By empowering girls to stay in school and women to become economically independent, Rock Girl hopes to reduce violence against women in a country with one of the highest incidences of rape and sexual violence on the continent. For its Safe Spaces campaign, for example, Rock Girl is partnering with artists and designers to create both symbolic and real safe spaces around South Africa, with 56 Safe Space benches and a new primary school building in existence today. Additionally, since gang violence flared up two years ago, Rock Girl has taken three Road Trips across South Africa to the Eastern and Northern Capes and to the Northwest and Gauteng to interview other girls, share their stories, explore their own country, and return to advocate for change.
“Social change can only happen if industries unite across disciplines and work together”, says Baird. “Our Rock Girls recognise this, and also recognise that visitors to our country can play an invaluable role in creating social change.

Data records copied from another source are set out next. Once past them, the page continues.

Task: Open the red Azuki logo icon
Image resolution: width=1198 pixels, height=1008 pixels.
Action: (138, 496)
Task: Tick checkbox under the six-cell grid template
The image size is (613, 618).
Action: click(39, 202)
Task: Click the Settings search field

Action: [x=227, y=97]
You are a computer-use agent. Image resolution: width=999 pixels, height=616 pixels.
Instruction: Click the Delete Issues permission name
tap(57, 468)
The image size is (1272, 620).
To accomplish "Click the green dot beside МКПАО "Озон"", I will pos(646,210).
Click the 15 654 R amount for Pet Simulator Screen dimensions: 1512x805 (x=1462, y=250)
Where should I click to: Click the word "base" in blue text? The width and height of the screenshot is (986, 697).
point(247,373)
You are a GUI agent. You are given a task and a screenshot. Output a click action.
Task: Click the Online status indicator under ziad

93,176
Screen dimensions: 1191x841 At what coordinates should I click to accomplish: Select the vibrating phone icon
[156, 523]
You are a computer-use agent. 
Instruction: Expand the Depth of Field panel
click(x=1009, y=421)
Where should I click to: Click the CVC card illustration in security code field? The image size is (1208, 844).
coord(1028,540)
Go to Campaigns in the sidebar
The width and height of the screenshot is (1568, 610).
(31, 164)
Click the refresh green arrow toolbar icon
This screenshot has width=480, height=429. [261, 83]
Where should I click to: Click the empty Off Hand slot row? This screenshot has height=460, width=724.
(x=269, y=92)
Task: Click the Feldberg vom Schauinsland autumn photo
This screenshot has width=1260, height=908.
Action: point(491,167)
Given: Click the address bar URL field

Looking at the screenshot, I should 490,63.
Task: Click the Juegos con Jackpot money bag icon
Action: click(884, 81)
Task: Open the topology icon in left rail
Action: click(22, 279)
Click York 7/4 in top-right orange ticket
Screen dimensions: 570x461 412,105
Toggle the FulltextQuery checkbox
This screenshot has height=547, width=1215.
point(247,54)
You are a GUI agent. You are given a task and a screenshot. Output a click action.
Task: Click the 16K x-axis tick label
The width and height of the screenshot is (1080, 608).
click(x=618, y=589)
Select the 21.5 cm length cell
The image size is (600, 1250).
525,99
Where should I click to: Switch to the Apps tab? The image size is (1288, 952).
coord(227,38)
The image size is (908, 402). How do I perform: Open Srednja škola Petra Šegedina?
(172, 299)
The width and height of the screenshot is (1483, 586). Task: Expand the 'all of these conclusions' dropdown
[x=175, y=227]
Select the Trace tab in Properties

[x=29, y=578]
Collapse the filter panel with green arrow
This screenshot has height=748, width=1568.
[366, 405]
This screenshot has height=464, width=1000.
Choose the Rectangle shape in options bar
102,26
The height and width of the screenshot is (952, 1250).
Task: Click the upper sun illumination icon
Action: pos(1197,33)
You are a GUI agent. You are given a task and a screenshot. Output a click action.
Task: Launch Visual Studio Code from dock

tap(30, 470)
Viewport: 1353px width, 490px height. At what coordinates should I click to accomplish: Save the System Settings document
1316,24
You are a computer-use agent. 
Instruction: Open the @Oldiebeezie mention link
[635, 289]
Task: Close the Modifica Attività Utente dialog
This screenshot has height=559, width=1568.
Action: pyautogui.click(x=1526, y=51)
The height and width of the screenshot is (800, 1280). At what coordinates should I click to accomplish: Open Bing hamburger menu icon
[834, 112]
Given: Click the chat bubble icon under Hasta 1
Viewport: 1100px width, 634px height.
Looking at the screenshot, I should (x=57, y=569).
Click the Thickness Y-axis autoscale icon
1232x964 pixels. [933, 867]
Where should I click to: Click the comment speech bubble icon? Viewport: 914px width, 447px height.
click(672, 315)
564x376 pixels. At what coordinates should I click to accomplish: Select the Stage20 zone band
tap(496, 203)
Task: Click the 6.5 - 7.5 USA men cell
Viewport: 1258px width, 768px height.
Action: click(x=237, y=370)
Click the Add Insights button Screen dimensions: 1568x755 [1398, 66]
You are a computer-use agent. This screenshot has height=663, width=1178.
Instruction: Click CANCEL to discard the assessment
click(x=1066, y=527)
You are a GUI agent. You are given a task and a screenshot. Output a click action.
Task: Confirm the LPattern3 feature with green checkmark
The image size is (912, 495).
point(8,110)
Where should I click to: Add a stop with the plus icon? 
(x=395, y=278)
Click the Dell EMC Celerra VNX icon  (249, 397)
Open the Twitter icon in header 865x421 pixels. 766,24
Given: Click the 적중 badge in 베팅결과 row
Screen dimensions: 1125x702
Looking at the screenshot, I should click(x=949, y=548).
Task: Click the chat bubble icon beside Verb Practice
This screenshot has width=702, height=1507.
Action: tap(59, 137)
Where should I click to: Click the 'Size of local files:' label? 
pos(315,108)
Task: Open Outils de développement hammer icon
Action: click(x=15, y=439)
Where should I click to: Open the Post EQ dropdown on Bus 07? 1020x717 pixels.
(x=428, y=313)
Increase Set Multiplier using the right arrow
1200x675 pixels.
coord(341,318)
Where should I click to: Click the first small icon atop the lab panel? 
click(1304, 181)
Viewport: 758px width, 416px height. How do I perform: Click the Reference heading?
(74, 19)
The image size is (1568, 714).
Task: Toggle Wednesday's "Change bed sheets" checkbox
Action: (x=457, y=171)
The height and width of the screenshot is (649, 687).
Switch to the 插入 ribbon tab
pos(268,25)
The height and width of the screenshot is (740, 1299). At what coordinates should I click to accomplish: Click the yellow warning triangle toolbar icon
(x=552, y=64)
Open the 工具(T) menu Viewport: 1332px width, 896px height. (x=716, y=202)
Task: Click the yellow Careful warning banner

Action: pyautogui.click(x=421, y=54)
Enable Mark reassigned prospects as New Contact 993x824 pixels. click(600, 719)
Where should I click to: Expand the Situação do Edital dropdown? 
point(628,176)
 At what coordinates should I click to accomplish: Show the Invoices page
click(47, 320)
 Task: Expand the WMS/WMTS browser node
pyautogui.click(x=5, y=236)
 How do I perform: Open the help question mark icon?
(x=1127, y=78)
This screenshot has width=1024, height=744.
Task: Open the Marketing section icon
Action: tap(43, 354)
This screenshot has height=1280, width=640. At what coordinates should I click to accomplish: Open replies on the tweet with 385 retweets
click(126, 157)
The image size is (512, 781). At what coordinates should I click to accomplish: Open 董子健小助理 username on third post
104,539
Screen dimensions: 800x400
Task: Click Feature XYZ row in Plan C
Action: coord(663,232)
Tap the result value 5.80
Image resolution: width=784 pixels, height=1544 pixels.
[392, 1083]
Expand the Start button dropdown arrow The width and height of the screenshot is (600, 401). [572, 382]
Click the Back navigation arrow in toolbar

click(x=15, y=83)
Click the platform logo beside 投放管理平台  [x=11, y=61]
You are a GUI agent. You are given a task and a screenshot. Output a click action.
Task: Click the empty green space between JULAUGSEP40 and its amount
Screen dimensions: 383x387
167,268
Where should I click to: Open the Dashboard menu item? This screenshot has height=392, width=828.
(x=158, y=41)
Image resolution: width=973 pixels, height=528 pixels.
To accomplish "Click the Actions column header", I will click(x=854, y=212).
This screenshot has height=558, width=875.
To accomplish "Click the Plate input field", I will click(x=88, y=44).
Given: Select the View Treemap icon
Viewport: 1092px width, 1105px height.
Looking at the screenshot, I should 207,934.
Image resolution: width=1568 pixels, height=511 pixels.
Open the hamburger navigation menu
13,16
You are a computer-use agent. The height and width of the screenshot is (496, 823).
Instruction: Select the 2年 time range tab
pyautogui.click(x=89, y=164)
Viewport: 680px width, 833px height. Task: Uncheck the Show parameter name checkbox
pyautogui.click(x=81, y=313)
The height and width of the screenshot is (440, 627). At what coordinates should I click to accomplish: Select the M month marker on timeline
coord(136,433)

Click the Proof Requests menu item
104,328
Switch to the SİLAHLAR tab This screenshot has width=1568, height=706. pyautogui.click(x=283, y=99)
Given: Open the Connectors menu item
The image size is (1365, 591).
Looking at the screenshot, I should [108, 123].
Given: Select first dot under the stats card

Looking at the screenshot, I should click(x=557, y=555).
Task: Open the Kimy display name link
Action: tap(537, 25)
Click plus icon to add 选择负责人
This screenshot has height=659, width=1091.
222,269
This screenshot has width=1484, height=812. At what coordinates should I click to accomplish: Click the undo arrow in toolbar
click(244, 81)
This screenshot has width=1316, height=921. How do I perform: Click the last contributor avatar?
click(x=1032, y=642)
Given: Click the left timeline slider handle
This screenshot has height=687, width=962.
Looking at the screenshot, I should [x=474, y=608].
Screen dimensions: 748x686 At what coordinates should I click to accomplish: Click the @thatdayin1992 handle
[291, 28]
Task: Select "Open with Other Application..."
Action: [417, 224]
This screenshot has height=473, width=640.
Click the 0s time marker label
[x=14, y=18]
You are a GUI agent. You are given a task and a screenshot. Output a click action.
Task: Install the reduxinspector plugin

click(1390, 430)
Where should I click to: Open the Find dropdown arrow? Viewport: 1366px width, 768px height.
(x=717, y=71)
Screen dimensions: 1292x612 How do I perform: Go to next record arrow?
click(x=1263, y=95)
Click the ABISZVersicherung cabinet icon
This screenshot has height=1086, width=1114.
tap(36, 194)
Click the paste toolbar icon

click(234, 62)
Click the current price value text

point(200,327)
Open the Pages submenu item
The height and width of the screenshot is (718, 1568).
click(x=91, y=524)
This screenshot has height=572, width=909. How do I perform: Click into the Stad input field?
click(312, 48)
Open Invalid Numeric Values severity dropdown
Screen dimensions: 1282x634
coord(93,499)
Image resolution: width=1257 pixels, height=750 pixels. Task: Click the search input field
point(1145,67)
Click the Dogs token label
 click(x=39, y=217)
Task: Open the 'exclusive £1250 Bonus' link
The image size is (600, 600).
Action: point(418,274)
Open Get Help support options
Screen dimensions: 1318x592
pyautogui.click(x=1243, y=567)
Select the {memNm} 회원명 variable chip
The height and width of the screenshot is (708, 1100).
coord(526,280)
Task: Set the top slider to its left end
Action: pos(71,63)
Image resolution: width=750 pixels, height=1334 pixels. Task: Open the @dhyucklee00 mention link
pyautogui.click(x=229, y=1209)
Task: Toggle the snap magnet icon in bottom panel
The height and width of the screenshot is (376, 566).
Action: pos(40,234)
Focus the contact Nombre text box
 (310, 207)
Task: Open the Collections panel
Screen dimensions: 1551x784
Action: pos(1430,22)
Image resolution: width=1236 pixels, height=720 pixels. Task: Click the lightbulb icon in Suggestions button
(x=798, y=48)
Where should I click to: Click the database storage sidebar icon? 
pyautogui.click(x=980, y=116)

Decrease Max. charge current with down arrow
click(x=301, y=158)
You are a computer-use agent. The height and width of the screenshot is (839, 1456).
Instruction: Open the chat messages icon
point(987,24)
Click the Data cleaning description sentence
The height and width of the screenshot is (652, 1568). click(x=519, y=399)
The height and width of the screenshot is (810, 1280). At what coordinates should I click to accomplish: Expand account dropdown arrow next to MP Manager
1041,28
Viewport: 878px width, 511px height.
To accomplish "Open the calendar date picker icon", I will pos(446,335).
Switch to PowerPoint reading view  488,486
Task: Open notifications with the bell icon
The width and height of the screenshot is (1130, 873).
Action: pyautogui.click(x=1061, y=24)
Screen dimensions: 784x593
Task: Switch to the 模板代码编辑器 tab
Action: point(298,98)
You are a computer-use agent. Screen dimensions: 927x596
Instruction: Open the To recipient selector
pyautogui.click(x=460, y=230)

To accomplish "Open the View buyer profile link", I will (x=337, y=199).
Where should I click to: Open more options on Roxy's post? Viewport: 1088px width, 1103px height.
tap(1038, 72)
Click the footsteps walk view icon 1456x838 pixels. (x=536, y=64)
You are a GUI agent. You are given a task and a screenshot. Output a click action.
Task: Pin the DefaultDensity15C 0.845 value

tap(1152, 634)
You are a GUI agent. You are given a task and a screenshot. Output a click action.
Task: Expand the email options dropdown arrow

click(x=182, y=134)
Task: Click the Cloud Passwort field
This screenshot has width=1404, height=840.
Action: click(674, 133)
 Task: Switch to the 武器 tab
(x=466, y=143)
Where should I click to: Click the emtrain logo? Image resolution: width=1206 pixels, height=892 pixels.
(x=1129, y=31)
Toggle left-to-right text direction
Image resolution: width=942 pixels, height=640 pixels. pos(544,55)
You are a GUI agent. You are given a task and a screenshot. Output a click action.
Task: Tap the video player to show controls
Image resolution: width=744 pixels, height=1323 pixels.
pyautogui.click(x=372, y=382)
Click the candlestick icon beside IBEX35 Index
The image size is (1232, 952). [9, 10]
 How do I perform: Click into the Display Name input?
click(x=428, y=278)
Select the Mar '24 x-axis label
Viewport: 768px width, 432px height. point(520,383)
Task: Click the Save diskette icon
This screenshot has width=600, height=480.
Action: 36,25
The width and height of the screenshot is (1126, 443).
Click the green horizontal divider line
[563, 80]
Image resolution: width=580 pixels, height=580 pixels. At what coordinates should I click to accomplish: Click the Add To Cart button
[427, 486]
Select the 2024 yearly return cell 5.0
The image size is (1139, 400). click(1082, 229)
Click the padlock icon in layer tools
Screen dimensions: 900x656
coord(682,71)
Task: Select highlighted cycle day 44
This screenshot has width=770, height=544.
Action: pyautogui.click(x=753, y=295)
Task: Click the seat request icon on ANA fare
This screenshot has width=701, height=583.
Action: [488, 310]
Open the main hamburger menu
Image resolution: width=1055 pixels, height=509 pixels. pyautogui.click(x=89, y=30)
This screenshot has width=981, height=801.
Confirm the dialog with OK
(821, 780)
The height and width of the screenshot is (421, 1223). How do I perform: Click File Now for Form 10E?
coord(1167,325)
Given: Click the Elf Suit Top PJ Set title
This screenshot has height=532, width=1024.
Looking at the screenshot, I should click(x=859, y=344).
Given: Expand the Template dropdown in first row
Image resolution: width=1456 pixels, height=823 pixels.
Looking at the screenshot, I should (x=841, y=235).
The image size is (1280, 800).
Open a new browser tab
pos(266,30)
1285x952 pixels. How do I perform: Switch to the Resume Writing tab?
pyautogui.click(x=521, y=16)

We seek not just to educate them, but to engage them in ways to build a safer, more just South Africa and world. We fully expect some of the girls will one day be leaders themselves.”
Taking this concept of safe spaces online, Cameroonian Eliza Anyangwe is the force behind The Nzinga Effect, a digital platform and annual gathering to celebrate African women and tell their stories. She believes that “Our actions as humans are shaped by our beliefs and those beliefs are formed based on what we see, hear and share – the memes that become our norms and culture. As a result, if all one hears about African women is that they are victims, and all one sees is media that reinforces this narrative of victimhood, then the only thing that African women can be, to that person’s mind, are victims. By celebrating the lives of inspiring women we can change the narrative about Africa and its place in the world.”
The Nzinga Effect team travels to various African cities, connecting with women and learning their stories in order to tell them to the world. According to Anyangwe, “The tourism industry has such potential to bring wealth to communities, but that only happens when it is done responsibly. Simply building a lodge in a beautiful village and employing the villagers doesn’t go far enough. African women are the bedrock of their communities and the carriers of culture. Travel that is about exploring communities and discovering culture should therefore be built around African women.”
Whether it’s providing a template for the next generation of female conservationists and social crusaders; crushing stereotypes on the front lines of conservation; or creating spaces for African women to tell and share their stories; these pioneering personalities are ensuring that the future face of African conservation will truly reflect the communities most impacted by its path.